◆ Exercise prompt ◆
How many of the rows below contain the string "width"? Reply with the number alone.

◆ Material provided ◆

|---|

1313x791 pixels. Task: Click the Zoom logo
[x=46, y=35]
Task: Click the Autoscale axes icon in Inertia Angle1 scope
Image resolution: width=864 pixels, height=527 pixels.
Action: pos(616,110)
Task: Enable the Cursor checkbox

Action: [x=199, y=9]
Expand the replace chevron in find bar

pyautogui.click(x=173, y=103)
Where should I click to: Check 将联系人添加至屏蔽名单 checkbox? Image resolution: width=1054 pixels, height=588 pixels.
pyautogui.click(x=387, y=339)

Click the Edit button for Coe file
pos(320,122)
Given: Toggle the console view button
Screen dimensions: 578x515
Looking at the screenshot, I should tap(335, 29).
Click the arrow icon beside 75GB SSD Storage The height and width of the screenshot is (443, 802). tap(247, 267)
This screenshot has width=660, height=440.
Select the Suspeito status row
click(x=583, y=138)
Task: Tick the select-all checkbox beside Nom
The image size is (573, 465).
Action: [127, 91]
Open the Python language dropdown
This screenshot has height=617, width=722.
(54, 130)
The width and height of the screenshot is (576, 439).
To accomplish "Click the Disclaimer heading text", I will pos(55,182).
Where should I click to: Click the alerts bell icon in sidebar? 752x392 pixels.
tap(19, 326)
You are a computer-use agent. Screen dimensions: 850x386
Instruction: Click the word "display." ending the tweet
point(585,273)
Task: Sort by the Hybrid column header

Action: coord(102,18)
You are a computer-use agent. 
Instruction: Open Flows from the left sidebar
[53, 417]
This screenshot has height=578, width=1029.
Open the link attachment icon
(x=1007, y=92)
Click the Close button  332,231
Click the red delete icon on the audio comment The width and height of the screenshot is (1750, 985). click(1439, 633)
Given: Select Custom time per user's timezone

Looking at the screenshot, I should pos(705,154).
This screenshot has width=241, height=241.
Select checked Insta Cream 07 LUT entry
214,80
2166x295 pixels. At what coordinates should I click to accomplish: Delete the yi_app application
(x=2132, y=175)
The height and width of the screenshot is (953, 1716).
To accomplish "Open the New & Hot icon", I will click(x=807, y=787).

|---|

◆ Answer to this problem ◆
10